◆ **EXTRACT**

▼

Fifteen years later, Olson says it’s hard for even experienced IT consultants to get that kind of money. “I’m even seeing really senior financial system developers, who are really skilled, the kind of guys who design trading systems at firms like Goldman Sachs … those guys are making 75% of what they were before the financial crisis.”

The reason? “Companies hate paying for IT. They’ve been trying to beat us up on rates and cost,” Olson says.

John Miano, fellow at the Center for Immigration Studies and co-author with Michelle Malkin of the book Sold Out, agrees things have changed for the worse.

“When I started in the industry, a computer consultant was someone of some expertise, who would go from company to company working on projects,” Miano said. This was typically during the development phase of a project, when such special expertise was needed, and then the consultant would move on.

According to Miano, “That’s basically been destroyed by the tax laws and by H1B visas. Tax laws cracking down on independent contractors hurt that industry and then with the H1B thing it’s a body is a body is a body. You’re just trying to hire someone at the lowest rate you can and who cares about the quality?”

As recently as last January, U.S. Sen. Richard Blumenthal was a co-sponsor of the Immigration and Innovation Act (known as I-Squared), which would have increased the base cap on H1Bs from 65,000 to 115,000 visas per year and eliminated the cap for visas allocated for foreign graduates of U.S. universities with advanced degrees. It would also establish a market-based “escalator” that would allow the supply of H1B visas to fluctuate based on demand. The list of lobbyists on the I-Squared bill reads like a Who’s Who of Silicon Valley and the financial sector.

▲

◆ **DATASET CONTENT**

▼

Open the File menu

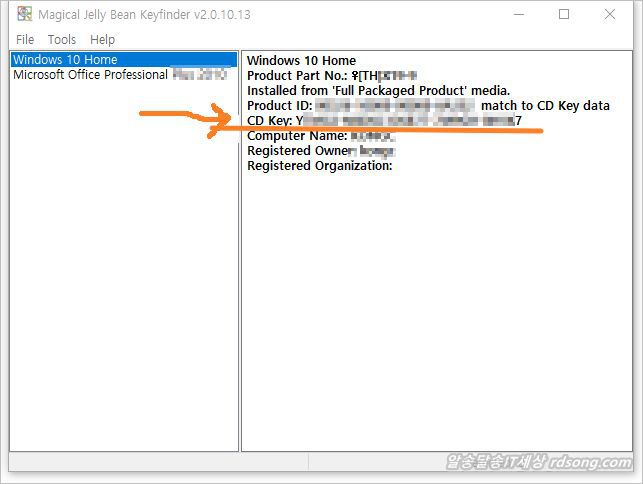click(25, 39)
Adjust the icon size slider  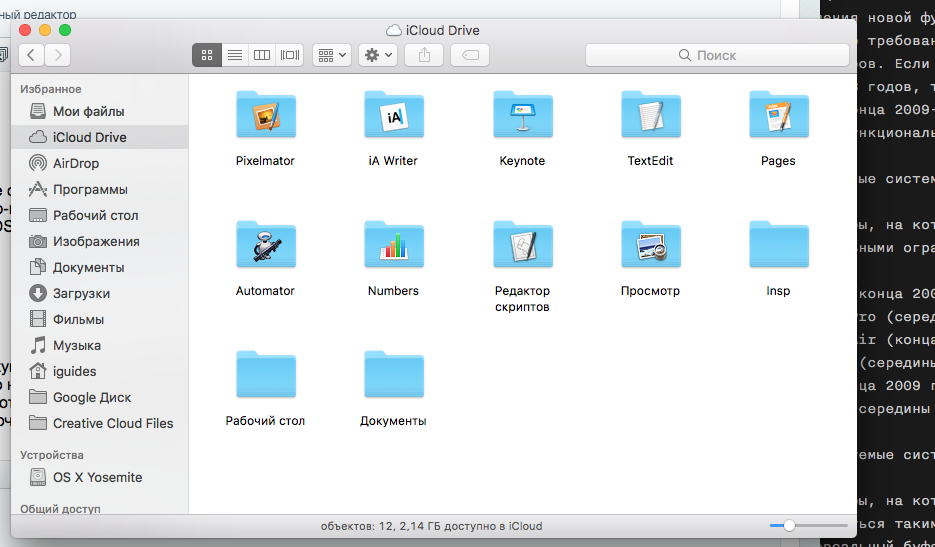[789, 525]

▲

◆ **EXERCISE BRIEF**
Rewrite the part of the text on IT consulting and H1B visas that begins at the words "As recently as" and stops after "the financial sector.", changing "Silicon Valley" to "the technology industry".

◆ **SOLUTION**
As recently as last January, U.S. Sen. Richard Blumenthal was a co-sponsor of the Immigration and Innovation Act (known as I-Squared), which would have increased the base cap on H1Bs from 65,000 to 115,000 visas per year and eliminated the cap for visas allocated for foreign graduates of U.S. universities with advanced degrees. It would also establish a market-based “escalator” that would allow the supply of H1B visas to fluctuate based on demand. The list of lobbyists on the I-Squared bill reads like a Who’s Who of the technology industry and the financial sector.